### Your instructions
Reproduce every one of the following lines exactly, changing no character.

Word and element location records
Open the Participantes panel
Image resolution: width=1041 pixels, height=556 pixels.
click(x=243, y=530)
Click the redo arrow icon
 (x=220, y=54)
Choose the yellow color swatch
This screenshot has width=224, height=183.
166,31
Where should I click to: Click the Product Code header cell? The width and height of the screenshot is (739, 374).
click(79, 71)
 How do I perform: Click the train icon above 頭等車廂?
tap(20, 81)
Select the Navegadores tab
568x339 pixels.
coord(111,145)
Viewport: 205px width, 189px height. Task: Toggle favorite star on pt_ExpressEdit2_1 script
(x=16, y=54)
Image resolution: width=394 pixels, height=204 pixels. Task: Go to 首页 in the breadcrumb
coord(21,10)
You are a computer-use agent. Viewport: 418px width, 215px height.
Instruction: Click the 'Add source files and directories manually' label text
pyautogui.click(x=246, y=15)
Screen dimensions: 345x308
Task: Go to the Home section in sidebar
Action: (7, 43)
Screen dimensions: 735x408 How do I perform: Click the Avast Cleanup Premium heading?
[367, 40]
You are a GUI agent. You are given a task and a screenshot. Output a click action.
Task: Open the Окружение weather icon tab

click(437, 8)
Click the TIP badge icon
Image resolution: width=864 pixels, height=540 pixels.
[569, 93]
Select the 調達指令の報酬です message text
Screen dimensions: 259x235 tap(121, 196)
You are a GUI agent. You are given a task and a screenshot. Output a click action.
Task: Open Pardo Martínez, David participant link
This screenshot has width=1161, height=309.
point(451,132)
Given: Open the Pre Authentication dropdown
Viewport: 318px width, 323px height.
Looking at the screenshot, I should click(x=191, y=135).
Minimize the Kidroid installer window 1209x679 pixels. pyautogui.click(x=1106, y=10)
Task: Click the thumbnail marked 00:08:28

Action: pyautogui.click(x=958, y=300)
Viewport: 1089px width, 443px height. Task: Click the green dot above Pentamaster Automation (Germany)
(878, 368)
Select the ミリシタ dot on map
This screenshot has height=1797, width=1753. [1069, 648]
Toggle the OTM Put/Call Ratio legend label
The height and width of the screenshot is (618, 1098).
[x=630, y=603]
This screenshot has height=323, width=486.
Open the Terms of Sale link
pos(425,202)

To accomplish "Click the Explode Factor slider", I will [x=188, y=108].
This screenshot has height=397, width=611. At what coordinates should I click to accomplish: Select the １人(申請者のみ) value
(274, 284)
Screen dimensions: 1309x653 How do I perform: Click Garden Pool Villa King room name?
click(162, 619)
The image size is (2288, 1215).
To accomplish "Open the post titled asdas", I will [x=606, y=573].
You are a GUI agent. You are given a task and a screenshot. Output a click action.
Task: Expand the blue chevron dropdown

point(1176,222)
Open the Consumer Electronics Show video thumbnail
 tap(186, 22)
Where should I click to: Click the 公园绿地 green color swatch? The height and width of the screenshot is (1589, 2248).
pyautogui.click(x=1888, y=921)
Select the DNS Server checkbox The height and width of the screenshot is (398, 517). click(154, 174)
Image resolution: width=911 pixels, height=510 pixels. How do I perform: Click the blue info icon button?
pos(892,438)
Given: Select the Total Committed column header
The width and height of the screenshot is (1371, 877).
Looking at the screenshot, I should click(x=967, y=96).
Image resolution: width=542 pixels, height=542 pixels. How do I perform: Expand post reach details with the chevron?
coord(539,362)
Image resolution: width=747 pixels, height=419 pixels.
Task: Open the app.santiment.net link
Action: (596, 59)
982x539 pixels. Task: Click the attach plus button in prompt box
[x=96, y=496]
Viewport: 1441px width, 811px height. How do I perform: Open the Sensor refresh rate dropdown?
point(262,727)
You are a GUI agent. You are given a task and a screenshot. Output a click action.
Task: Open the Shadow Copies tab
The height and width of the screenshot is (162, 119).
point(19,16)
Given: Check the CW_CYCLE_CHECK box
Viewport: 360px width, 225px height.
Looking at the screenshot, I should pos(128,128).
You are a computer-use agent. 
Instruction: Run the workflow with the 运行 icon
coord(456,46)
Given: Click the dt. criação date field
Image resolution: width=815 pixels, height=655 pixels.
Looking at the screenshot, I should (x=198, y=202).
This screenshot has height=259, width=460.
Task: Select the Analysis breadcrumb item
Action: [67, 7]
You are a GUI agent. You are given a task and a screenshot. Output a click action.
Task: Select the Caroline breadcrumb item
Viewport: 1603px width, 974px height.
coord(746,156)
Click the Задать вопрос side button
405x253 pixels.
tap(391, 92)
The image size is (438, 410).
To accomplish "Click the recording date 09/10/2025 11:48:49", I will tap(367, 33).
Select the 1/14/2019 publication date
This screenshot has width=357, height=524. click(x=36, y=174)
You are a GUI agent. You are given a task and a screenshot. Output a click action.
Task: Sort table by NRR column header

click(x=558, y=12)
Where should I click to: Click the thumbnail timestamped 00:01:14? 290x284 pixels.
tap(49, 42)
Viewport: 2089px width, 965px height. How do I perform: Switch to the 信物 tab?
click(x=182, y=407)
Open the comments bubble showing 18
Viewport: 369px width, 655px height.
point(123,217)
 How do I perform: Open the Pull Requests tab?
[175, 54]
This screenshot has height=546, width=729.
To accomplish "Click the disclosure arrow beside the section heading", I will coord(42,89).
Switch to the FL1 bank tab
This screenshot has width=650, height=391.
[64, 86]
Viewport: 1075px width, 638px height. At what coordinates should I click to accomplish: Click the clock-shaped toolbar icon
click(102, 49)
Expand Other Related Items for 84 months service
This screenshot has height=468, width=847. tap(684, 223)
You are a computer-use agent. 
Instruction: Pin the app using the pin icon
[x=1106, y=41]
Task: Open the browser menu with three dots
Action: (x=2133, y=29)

### Exercise output
Open the Participantes panel
Image resolution: width=1041 pixels, height=556 pixels.
click(x=243, y=530)
Click the redo arrow icon
 (x=220, y=54)
Choose the yellow color swatch
This screenshot has width=224, height=183.
166,31
Where should I click to: Click the Product Code header cell? The width and height of the screenshot is (739, 374).
click(79, 71)
 How do I perform: Click the train icon above 頭等車廂?
tap(20, 81)
Select the Navegadores tab
568x339 pixels.
coord(111,145)
Viewport: 205px width, 189px height. Task: Toggle favorite star on pt_ExpressEdit2_1 script
(x=16, y=54)
Image resolution: width=394 pixels, height=204 pixels. Task: Go to 首页 in the breadcrumb
coord(21,10)
You are a computer-use agent. Viewport: 418px width, 215px height.
Instruction: Click the 'Add source files and directories manually' label text
pyautogui.click(x=246, y=15)
Screen dimensions: 345x308
Task: Go to the Home section in sidebar
Action: (7, 43)
Screen dimensions: 735x408 How do I perform: Click the Avast Cleanup Premium heading?
[367, 40]
You are a GUI agent. You are given a task and a screenshot. Output a click action.
Task: Open the Окружение weather icon tab

click(437, 8)
Click the TIP badge icon
Image resolution: width=864 pixels, height=540 pixels.
[569, 93]
Select the 調達指令の報酬です message text
Screen dimensions: 259x235 tap(121, 196)
You are a GUI agent. You are given a task and a screenshot. Output a click action.
Task: Open Pardo Martínez, David participant link
This screenshot has width=1161, height=309.
point(451,132)
Given: Open the Pre Authentication dropdown
Viewport: 318px width, 323px height.
Looking at the screenshot, I should click(x=191, y=135).
Minimize the Kidroid installer window 1209x679 pixels. pyautogui.click(x=1106, y=10)
Task: Click the thumbnail marked 00:08:28

Action: pyautogui.click(x=958, y=300)
Viewport: 1089px width, 443px height. Task: Click the green dot above Pentamaster Automation (Germany)
(878, 368)
Select the ミリシタ dot on map
This screenshot has height=1797, width=1753. [1069, 648]
Toggle the OTM Put/Call Ratio legend label
The height and width of the screenshot is (618, 1098).
[x=630, y=603]
This screenshot has height=323, width=486.
Open the Terms of Sale link
pos(425,202)

To accomplish "Click the Explode Factor slider", I will [x=188, y=108].
This screenshot has height=397, width=611. At what coordinates should I click to accomplish: Select the １人(申請者のみ) value
(274, 284)
Screen dimensions: 1309x653 How do I perform: Click Garden Pool Villa King room name?
click(162, 619)
The image size is (2288, 1215).
To accomplish "Open the post titled asdas", I will [x=606, y=573].
You are a GUI agent. You are given a task and a screenshot. Output a click action.
Task: Expand the blue chevron dropdown

point(1176,222)
Open the Consumer Electronics Show video thumbnail
 tap(186, 22)
Where should I click to: Click the 公园绿地 green color swatch? The height and width of the screenshot is (1589, 2248).
pyautogui.click(x=1888, y=921)
Select the DNS Server checkbox The height and width of the screenshot is (398, 517). click(154, 174)
Image resolution: width=911 pixels, height=510 pixels. How do I perform: Click the blue info icon button?
pos(892,438)
Given: Select the Total Committed column header
The width and height of the screenshot is (1371, 877).
Looking at the screenshot, I should click(x=967, y=96).
Image resolution: width=542 pixels, height=542 pixels. How do I perform: Expand post reach details with the chevron?
coord(539,362)
Image resolution: width=747 pixels, height=419 pixels.
Task: Open the app.santiment.net link
Action: (596, 59)
982x539 pixels. Task: Click the attach plus button in prompt box
[x=96, y=496]
Viewport: 1441px width, 811px height. How do I perform: Open the Sensor refresh rate dropdown?
point(262,727)
You are a GUI agent. You are given a task and a screenshot. Output a click action.
Task: Open the Shadow Copies tab
The height and width of the screenshot is (162, 119).
point(19,16)
Given: Check the CW_CYCLE_CHECK box
Viewport: 360px width, 225px height.
Looking at the screenshot, I should pos(128,128).
You are a computer-use agent. 
Instruction: Run the workflow with the 运行 icon
coord(456,46)
Given: Click the dt. criação date field
Image resolution: width=815 pixels, height=655 pixels.
Looking at the screenshot, I should (x=198, y=202).
This screenshot has height=259, width=460.
Task: Select the Analysis breadcrumb item
Action: [67, 7]
You are a GUI agent. You are given a task and a screenshot. Output a click action.
Task: Select the Caroline breadcrumb item
Viewport: 1603px width, 974px height.
coord(746,156)
Click the Задать вопрос side button
405x253 pixels.
tap(391, 92)
The image size is (438, 410).
To accomplish "Click the recording date 09/10/2025 11:48:49", I will tap(367, 33).
Select the 1/14/2019 publication date
This screenshot has width=357, height=524. click(x=36, y=174)
You are a GUI agent. You are given a task and a screenshot. Output a click action.
Task: Sort table by NRR column header

click(x=558, y=12)
Where should I click to: Click the thumbnail timestamped 00:01:14? 290x284 pixels.
tap(49, 42)
Viewport: 2089px width, 965px height. How do I perform: Switch to the 信物 tab?
click(x=182, y=407)
Open the comments bubble showing 18
Viewport: 369px width, 655px height.
point(123,217)
 How do I perform: Open the Pull Requests tab?
[175, 54]
This screenshot has height=546, width=729.
To accomplish "Click the disclosure arrow beside the section heading", I will coord(42,89).
Switch to the FL1 bank tab
This screenshot has width=650, height=391.
[64, 86]
Viewport: 1075px width, 638px height. At what coordinates should I click to accomplish: Click the clock-shaped toolbar icon
click(102, 49)
Expand Other Related Items for 84 months service
This screenshot has height=468, width=847. tap(684, 223)
You are a computer-use agent. 
Instruction: Pin the app using the pin icon
[x=1106, y=41]
Task: Open the browser menu with three dots
Action: (x=2133, y=29)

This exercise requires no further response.